Search code examples
linuxbashmacosgrepwc

Removing uppercase/lowercase dupes in list


I put together a small script that is supposed to search through files of a certain type in a directory accumulating unique word counts > 4 characters, but it's not working as expected.

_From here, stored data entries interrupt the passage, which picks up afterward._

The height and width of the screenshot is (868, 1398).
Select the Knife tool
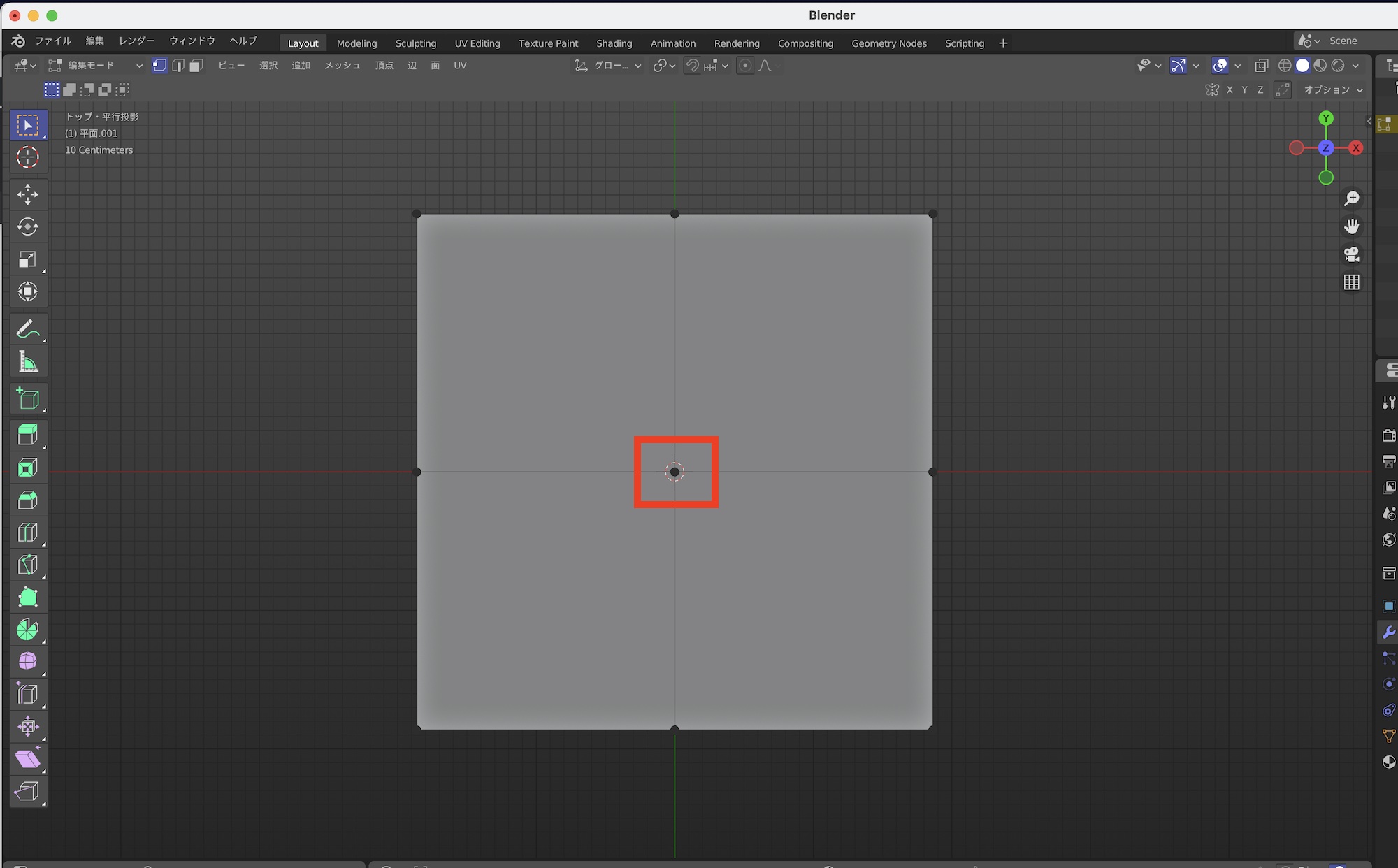tap(28, 565)
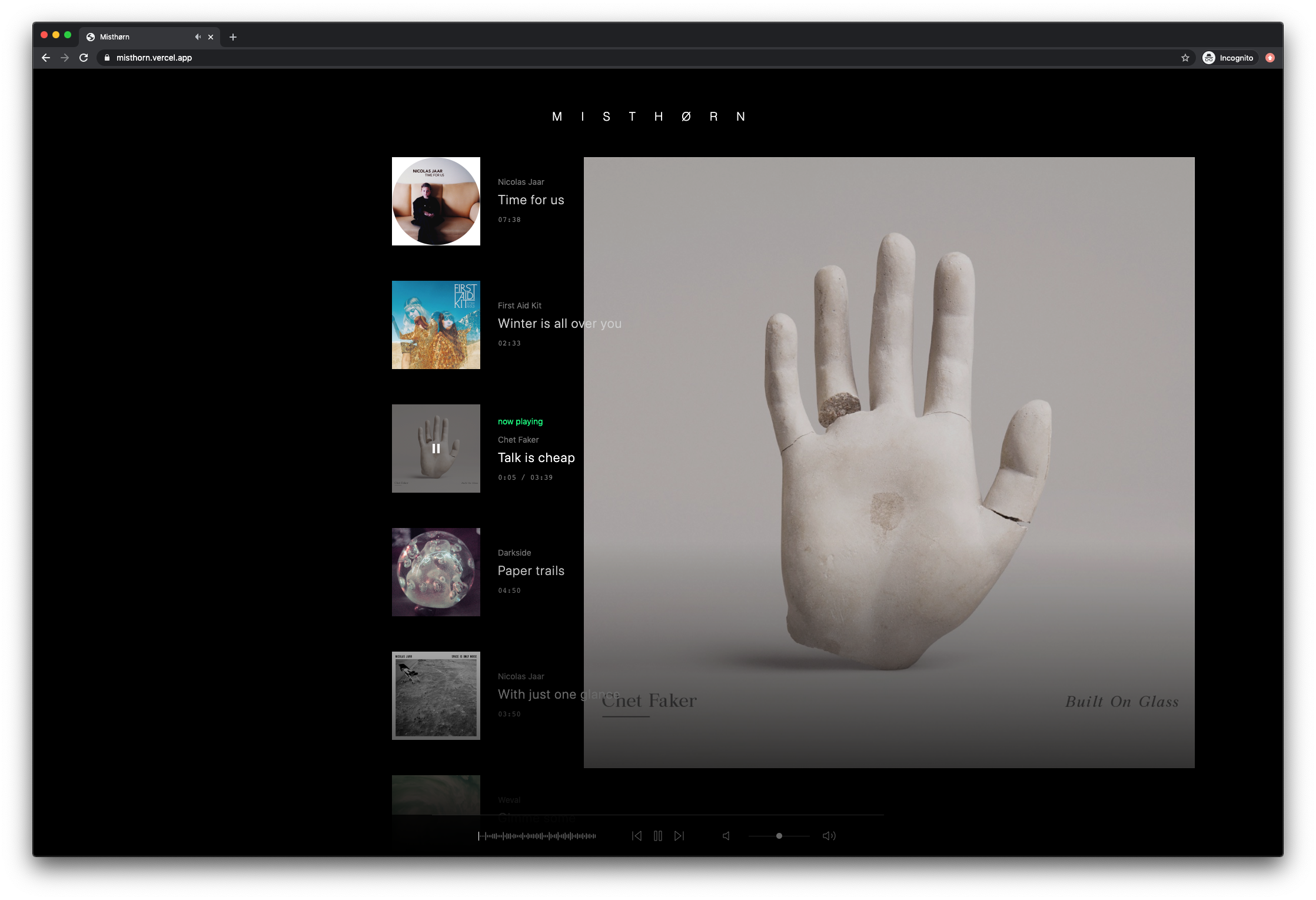This screenshot has width=1316, height=900.
Task: Adjust the volume slider knob
Action: 779,836
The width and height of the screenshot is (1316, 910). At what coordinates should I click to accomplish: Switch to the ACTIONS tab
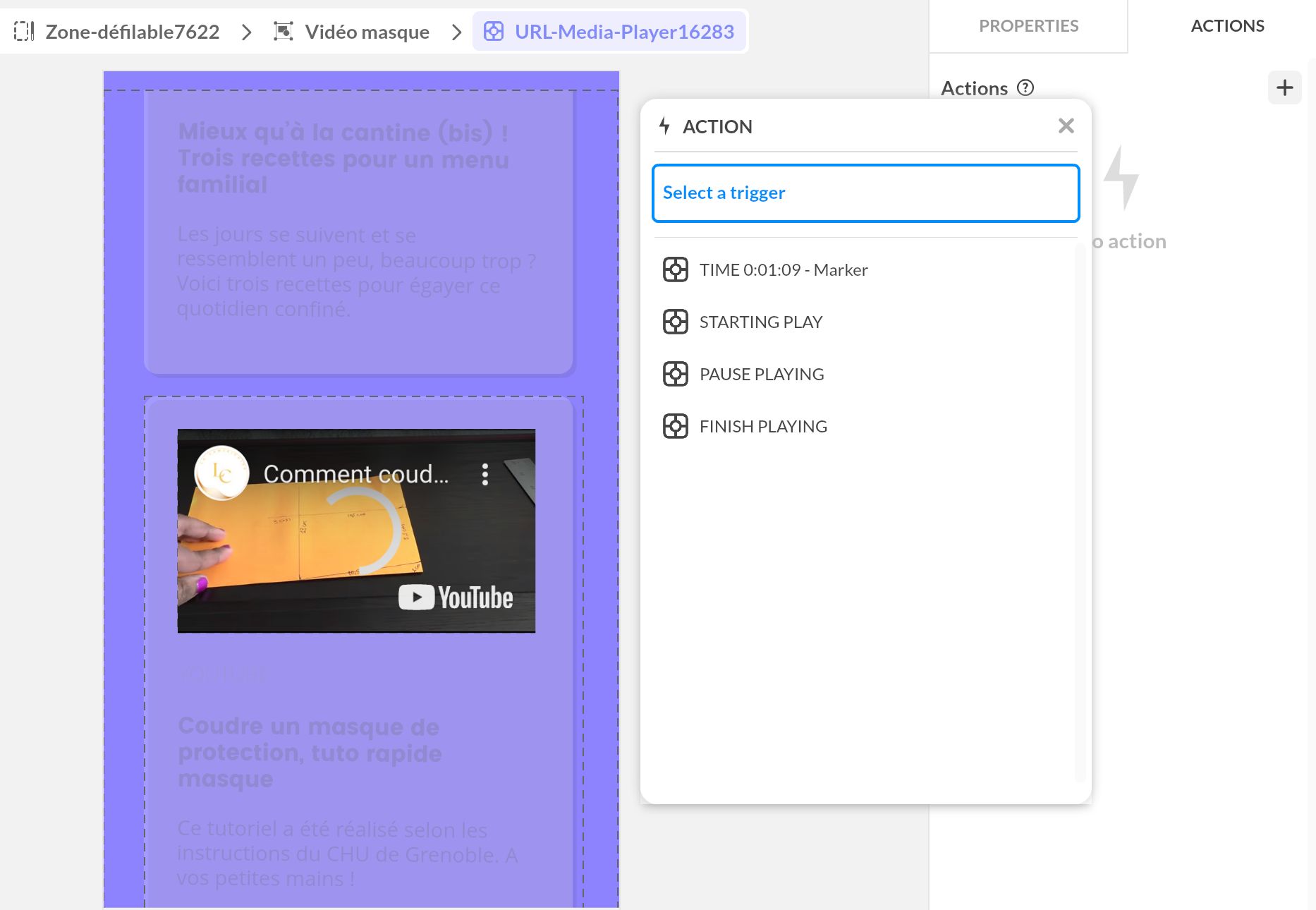(1227, 26)
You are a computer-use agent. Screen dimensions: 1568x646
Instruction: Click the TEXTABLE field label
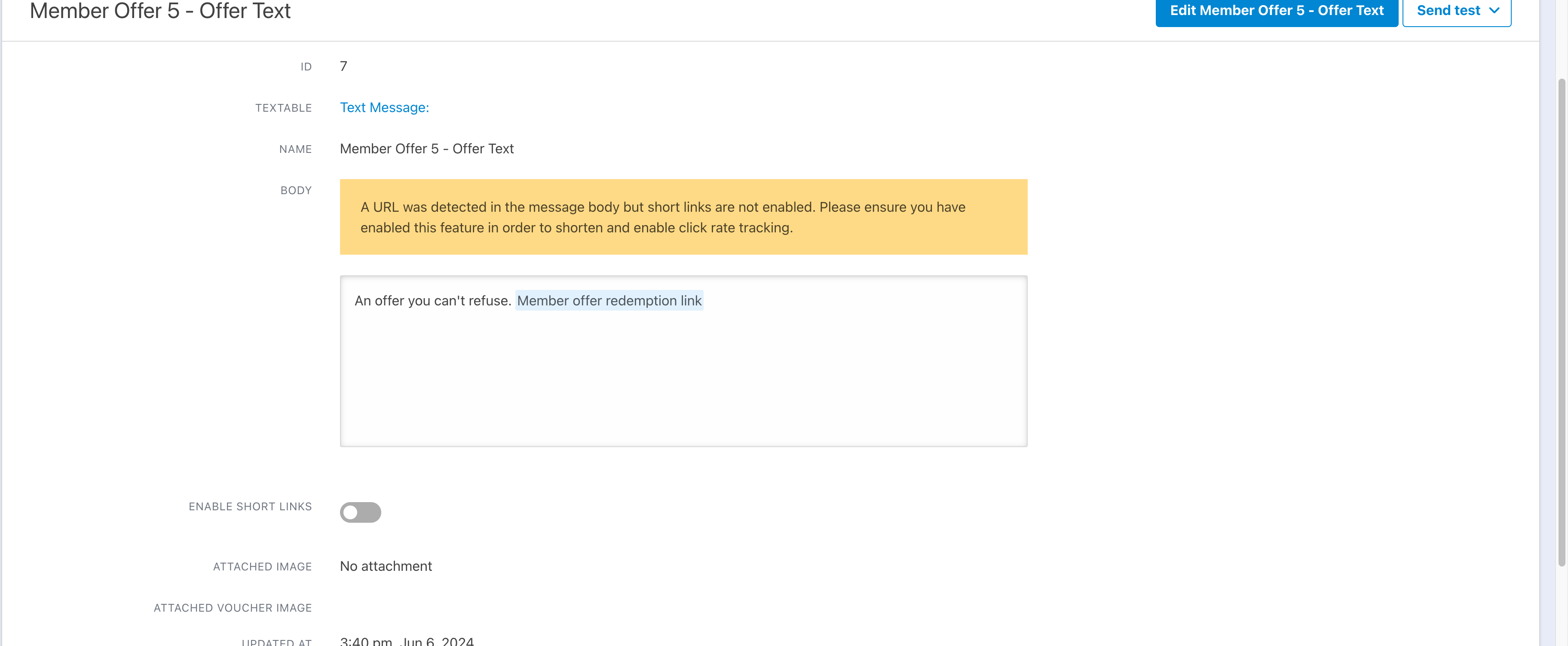[283, 108]
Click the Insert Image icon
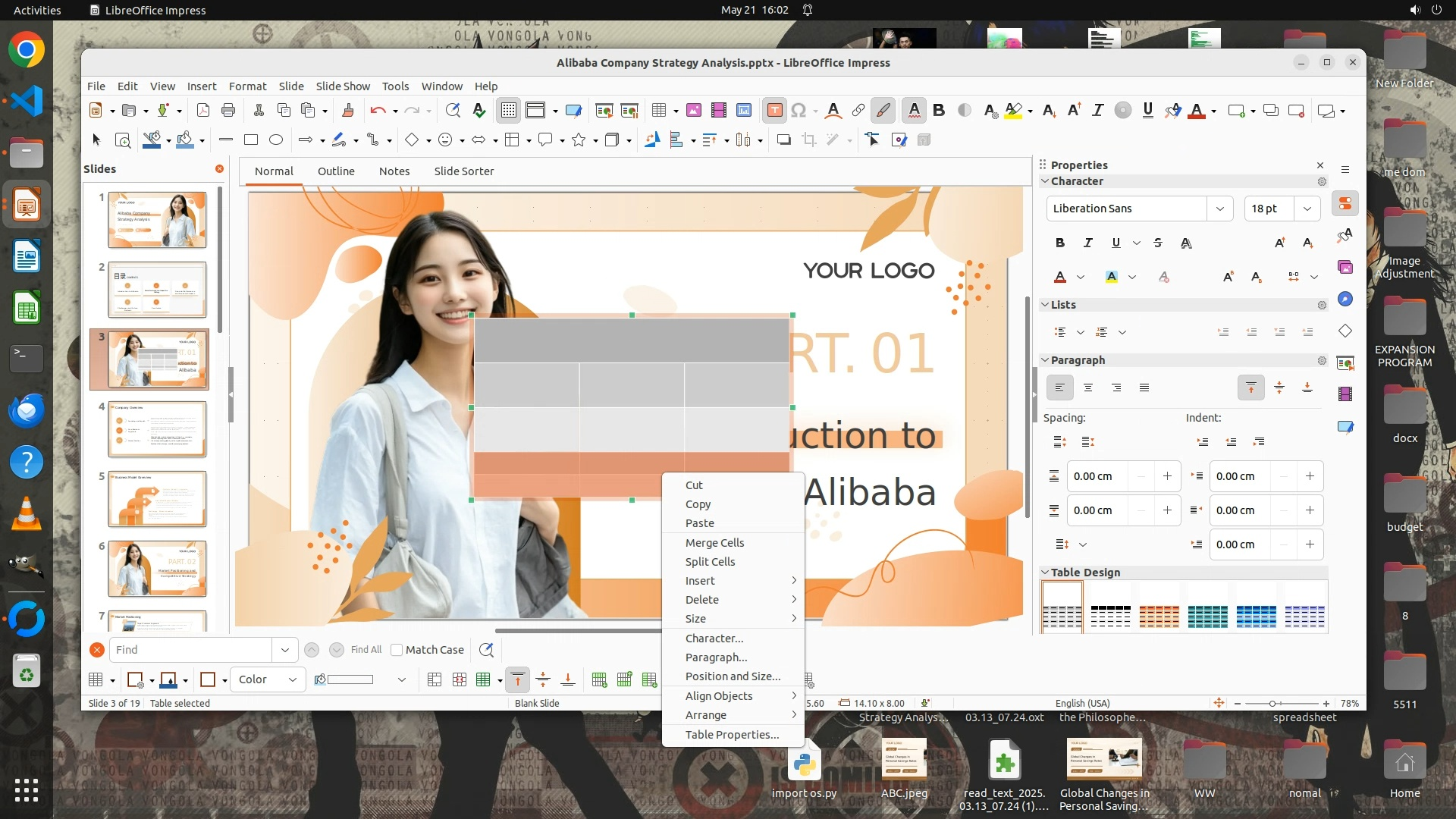This screenshot has width=1456, height=819. click(x=693, y=111)
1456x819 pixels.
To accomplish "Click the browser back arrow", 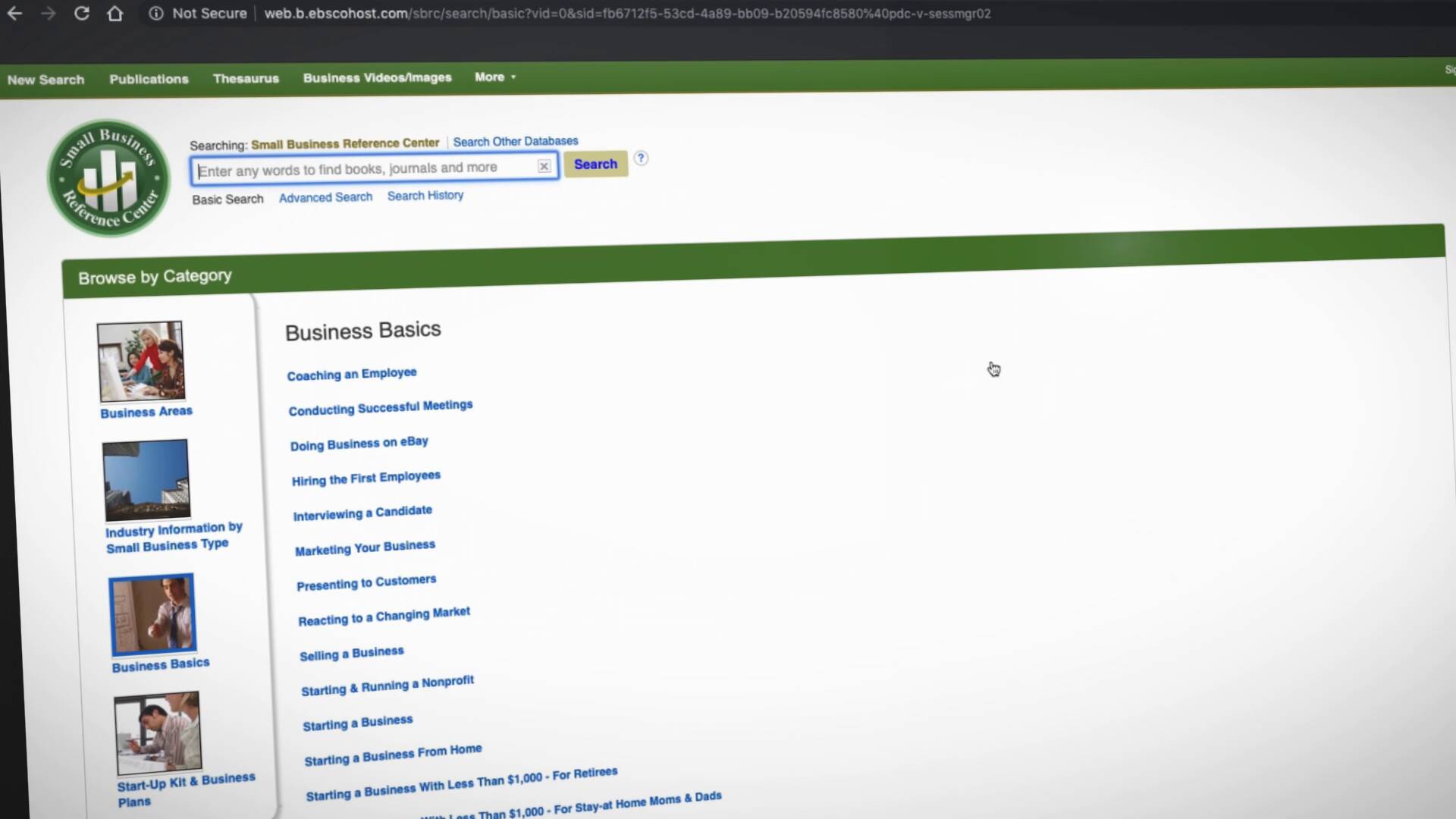I will tap(14, 14).
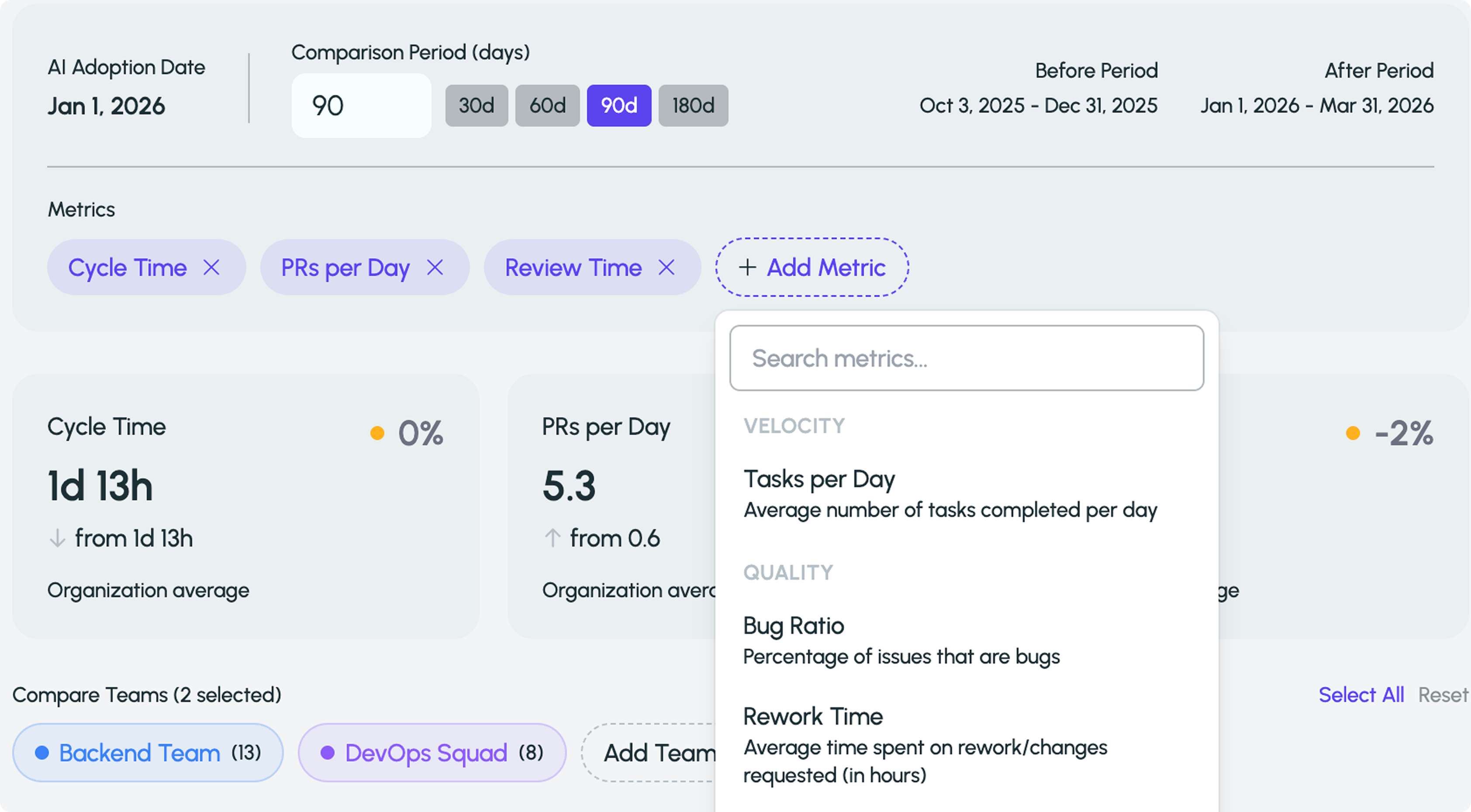The width and height of the screenshot is (1471, 812).
Task: Remove the Review Time metric chip
Action: coord(666,267)
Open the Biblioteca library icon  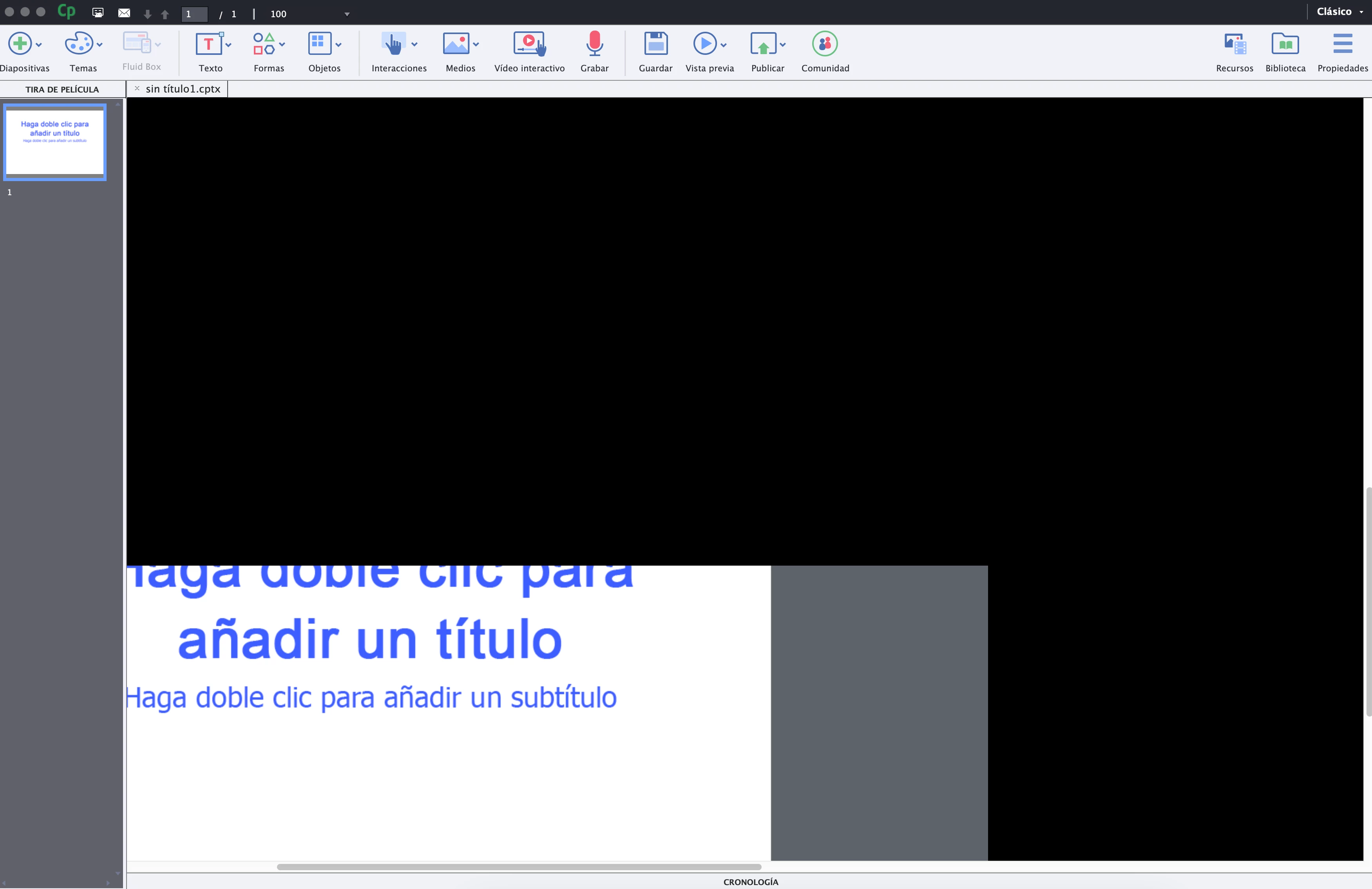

  1. It doesn't eliminate the same word regardless of case.
  2. I'm not sure how to tally up the totals of each word obviously.
  3. Lastly, is this an efficient way to do this (if it actually worked?).

Script:

#!/bin/bash

file_list=()
while IFS= read file ; do
    file_list=("${file_list[@]}" "$file")
    tr -sc 'A-Za-z' '\012' < "$file" | sort | uniq -c | egrep "\w{4,}" >> words.txt
done < <(find . -maxdepth 1 -type f -name "*.c")

# echo "${file_list[@]}"

cat words.txt | sort -u | sort -nr 
echo "" > words.txt

example output:

  38 char
  35 return
  25 static
  18 year
  18 char
  10 COLS
  10 CHAR

How would I remove the duped word char in the example above, but getting it's count in all files?


Solution

  • First, convert to all-lowercase as the first step in your pipeline.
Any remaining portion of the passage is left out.